INFORMATION SHOWN:
- - -

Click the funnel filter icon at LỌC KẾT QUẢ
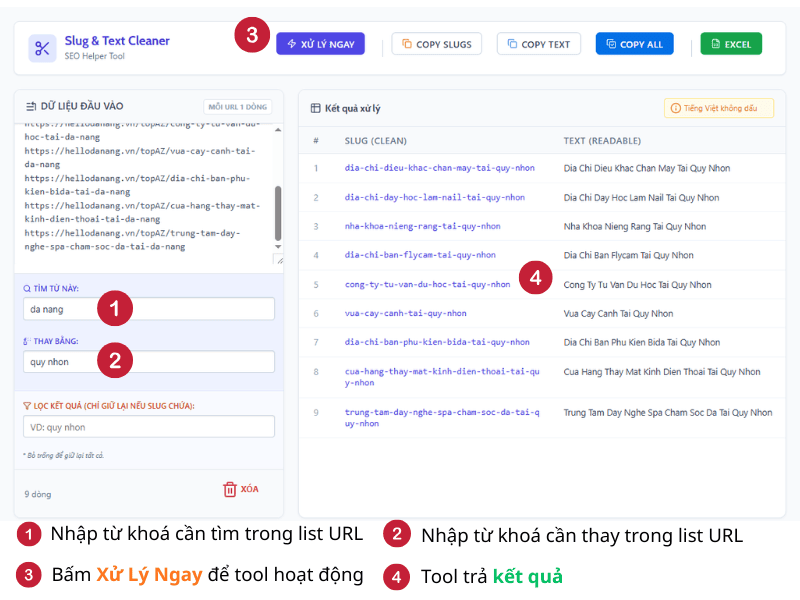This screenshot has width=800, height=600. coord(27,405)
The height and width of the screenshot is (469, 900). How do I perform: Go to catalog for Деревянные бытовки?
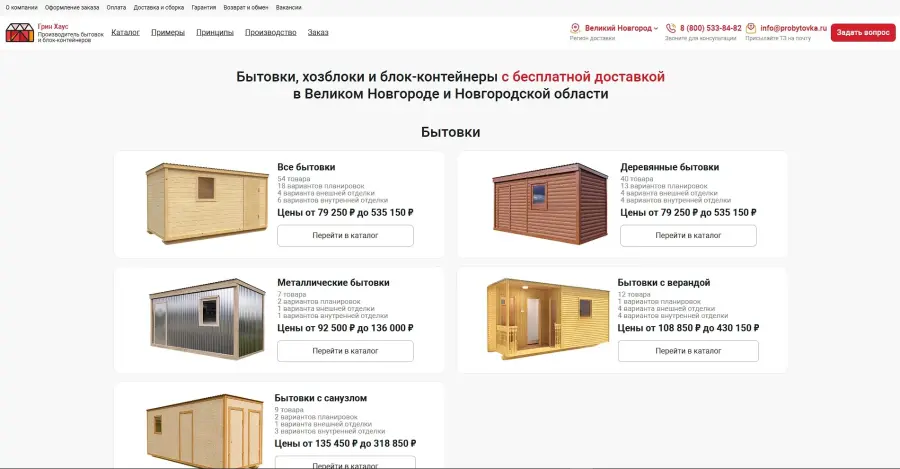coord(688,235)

- - -

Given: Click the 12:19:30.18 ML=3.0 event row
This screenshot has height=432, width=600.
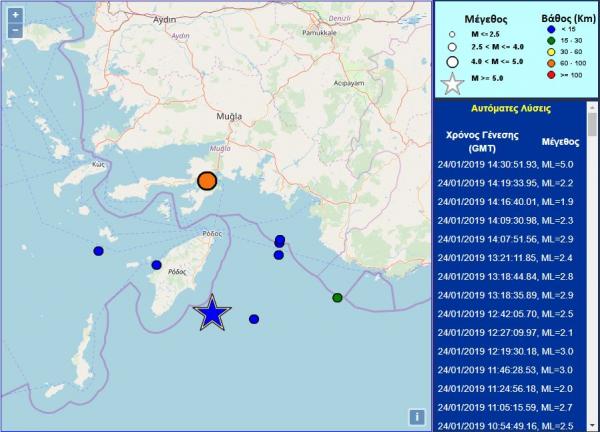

- - -

WHAT IS NEEDED: Above are some lines. Repeat exactly, and only, those from the line that has "Given: Click the 12:19:30.18 ML=3.0 event row" through the line that has "This screenshot has height=432, width=600.".

SOLVED EXERCISE:
Given: Click the 12:19:30.18 ML=3.0 event row
This screenshot has height=432, width=600.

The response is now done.